The lobby for the state’s biggest industry had vowed to fight Georgia Power’s bid to charge customers early for financing for two planned nuclear reactors near Augusta.

Representatives of the state’s big industry testified to the state Public Service Commission two days ago that the early collection plan would cost consumers hundreds of millions of dollars long-term.

The PSC typically allows utilities to collect on new plant construction only after the plant is up and running.

Georgia Power wants to begin charging for its financing costs in 2011, when it begins construction, instead of after the plants are complete in 2016 and 2017.

Georgia Power and the bill’s sponsor, Sen. Don Balfour (R-Snellville), say the early collection would hold down project costs by ensuring that customers don’t pay interest on interest.

They say the early collection protects Georgia Power’s credit rating, making its borrowing cheaper and allowing it to pass on savings.

Balfour’s Senate Bill 31 is titled the Georgia Nuclear Energy Financing Act.

If passed, it would take the issue of when Georgia Power can charge for nuclear plants out of the hands of the PSC.

The PSC is due to decide that issue in March and held a second round of hearings this week.

The bill already has 23 co-sponsors in the Senate. Balfour said he could probably get 30 to 35 senators to vote for it, assuring passage.

The language in the bill that gives a break to big customers specifies that the new fee will be allocated based only on a small fraction of those customers’ power usage.

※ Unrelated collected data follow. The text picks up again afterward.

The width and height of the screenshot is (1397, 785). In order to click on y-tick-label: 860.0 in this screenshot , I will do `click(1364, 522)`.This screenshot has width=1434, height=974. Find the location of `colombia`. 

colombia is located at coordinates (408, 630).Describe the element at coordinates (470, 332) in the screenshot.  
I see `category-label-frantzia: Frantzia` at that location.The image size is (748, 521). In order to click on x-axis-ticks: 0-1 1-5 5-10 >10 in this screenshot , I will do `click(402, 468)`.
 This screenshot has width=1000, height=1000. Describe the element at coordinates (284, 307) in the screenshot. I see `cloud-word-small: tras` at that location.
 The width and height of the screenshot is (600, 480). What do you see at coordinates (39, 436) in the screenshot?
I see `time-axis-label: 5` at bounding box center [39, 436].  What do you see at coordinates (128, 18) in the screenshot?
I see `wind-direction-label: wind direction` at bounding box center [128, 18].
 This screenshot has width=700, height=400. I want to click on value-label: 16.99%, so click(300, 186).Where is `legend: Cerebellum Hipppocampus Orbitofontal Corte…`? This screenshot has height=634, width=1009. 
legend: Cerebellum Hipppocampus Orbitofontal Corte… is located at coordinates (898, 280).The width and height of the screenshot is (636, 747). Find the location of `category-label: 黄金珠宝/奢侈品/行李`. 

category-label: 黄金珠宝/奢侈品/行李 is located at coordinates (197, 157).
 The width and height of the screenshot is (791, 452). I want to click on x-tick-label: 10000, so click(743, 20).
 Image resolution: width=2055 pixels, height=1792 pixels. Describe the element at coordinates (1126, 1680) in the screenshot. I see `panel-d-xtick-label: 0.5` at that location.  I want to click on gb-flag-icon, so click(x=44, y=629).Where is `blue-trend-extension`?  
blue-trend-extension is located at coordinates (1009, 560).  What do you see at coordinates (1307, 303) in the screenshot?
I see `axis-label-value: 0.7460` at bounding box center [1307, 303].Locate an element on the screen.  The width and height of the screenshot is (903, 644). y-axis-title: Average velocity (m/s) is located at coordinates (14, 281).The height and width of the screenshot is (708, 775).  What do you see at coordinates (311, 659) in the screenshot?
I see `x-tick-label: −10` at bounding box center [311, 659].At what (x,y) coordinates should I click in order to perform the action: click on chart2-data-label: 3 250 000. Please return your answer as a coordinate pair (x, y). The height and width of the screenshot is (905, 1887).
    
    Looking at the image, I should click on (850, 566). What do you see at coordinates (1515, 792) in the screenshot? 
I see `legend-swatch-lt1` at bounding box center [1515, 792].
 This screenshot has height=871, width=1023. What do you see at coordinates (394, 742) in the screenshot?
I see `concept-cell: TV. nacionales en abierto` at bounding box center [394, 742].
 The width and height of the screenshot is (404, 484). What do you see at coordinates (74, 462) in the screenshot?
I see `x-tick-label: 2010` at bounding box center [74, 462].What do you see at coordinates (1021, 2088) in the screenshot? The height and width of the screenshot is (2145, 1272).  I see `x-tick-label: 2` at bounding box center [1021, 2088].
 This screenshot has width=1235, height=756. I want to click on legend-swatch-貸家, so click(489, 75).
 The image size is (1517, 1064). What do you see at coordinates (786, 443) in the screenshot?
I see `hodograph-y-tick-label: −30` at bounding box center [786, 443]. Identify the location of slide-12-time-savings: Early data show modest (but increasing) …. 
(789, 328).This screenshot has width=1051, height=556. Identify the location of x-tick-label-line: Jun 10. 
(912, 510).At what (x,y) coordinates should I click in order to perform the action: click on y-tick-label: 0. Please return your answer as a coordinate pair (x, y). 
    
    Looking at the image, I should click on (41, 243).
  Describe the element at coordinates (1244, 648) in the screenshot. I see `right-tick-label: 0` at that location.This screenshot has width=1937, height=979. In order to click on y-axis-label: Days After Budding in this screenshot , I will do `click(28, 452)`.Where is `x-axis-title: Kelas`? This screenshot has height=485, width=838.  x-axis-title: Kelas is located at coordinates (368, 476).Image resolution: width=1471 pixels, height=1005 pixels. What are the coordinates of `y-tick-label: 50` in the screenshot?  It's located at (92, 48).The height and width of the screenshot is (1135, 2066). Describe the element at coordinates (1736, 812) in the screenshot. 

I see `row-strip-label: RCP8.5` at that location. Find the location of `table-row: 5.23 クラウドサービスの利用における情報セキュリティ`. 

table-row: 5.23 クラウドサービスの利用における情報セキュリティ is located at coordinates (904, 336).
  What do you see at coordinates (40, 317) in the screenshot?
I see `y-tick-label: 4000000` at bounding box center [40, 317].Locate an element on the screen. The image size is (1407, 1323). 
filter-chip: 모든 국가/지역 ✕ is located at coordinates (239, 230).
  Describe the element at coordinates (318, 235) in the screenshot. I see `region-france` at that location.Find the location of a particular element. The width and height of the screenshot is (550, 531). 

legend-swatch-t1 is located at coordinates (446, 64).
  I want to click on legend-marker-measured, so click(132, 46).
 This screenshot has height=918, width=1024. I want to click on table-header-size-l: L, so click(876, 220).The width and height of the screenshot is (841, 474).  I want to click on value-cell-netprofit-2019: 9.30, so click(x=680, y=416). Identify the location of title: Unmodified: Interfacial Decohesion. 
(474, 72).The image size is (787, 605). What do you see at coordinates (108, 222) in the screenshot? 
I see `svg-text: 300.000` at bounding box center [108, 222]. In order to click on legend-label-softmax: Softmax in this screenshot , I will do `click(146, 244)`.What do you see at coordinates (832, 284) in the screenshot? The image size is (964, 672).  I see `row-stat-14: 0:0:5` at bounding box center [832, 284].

The bill says the new fee will be allocated based on usage under rate plans designed to recoup “embedded capital costs.”

Some of the state’s biggest industrial and commercial customers, including grocery stores, department stores, home improvement stores and big factories and mills, pay for most of their power under a tariff that doesn’t meet that definition.

Balfour said his bill does not exempt big industry.

Normally, the decision of who would pay how much of a utility’s capital project costs would be decided by the PSC.

But Balfour said his bill would not change the customary mix of who pays what portion of a utility project.

“It’s a simple and straightforward bill,” he said.